Given request: Copy out every one of the lines below without changing a word, and leave the pictures out.

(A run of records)
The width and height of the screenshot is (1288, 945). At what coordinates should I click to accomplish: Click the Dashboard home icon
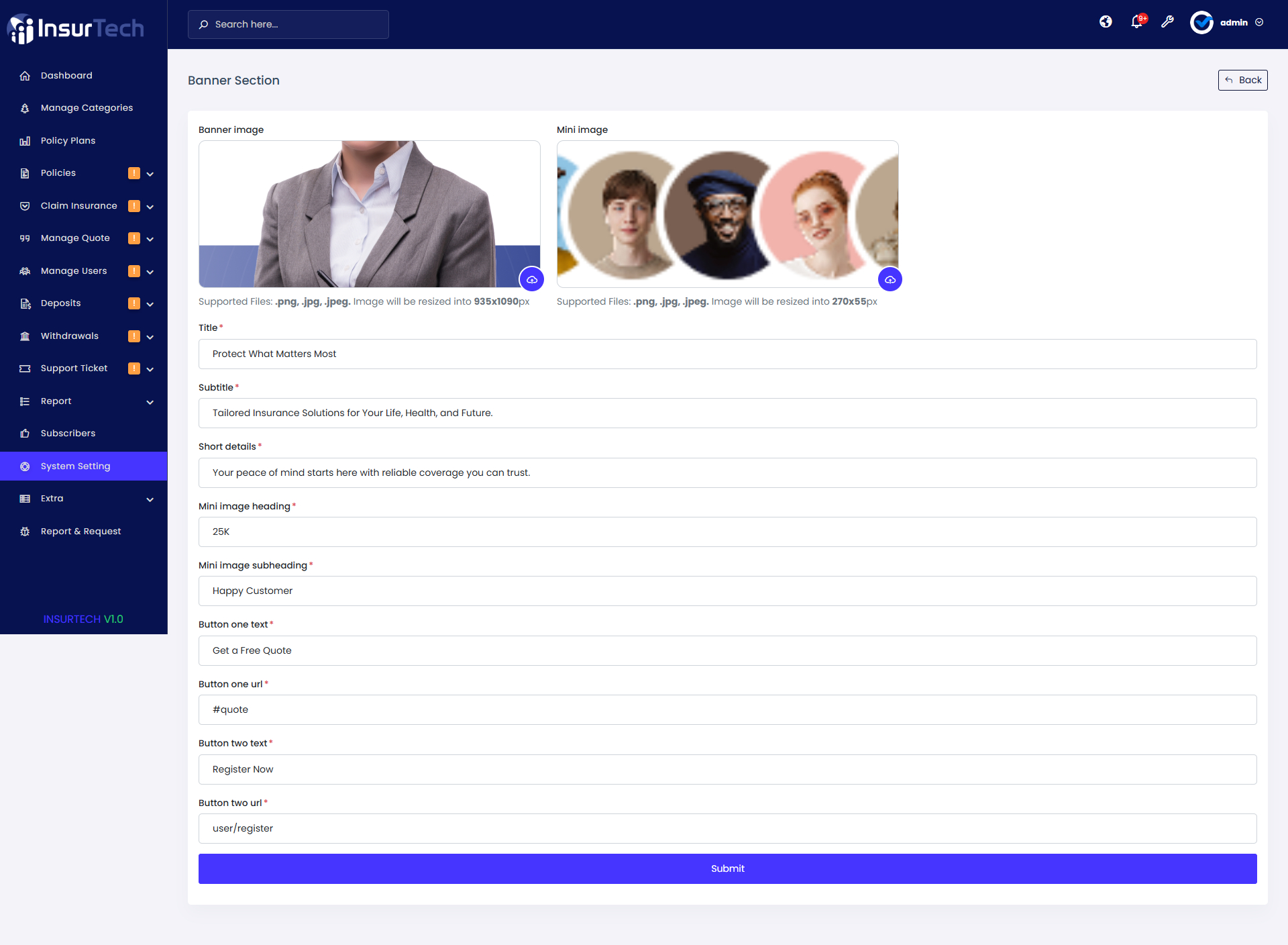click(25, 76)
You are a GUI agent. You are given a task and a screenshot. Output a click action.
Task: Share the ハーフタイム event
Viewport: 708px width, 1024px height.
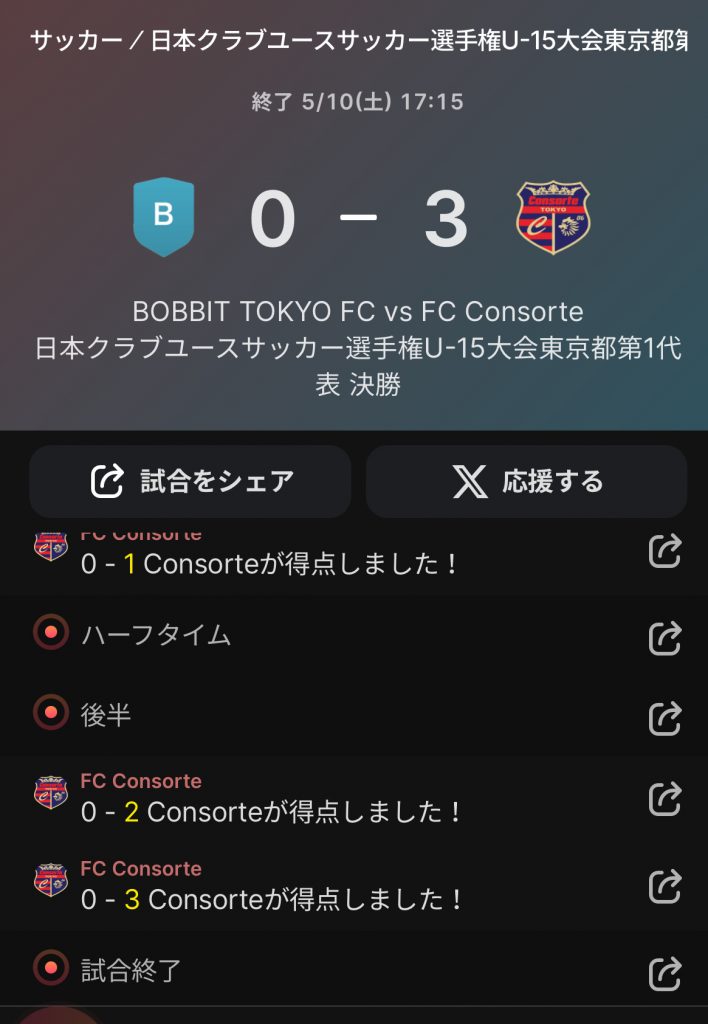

Solution to this task:
The width and height of the screenshot is (1288, 945). At what coordinates should I click to accomplish: Click the Dashboard home icon
click(25, 76)
You are a GUI agent. You are given a task and a screenshot. Output a click action.
Task: Share the ハーフタイム event
Viewport: 708px width, 1024px height.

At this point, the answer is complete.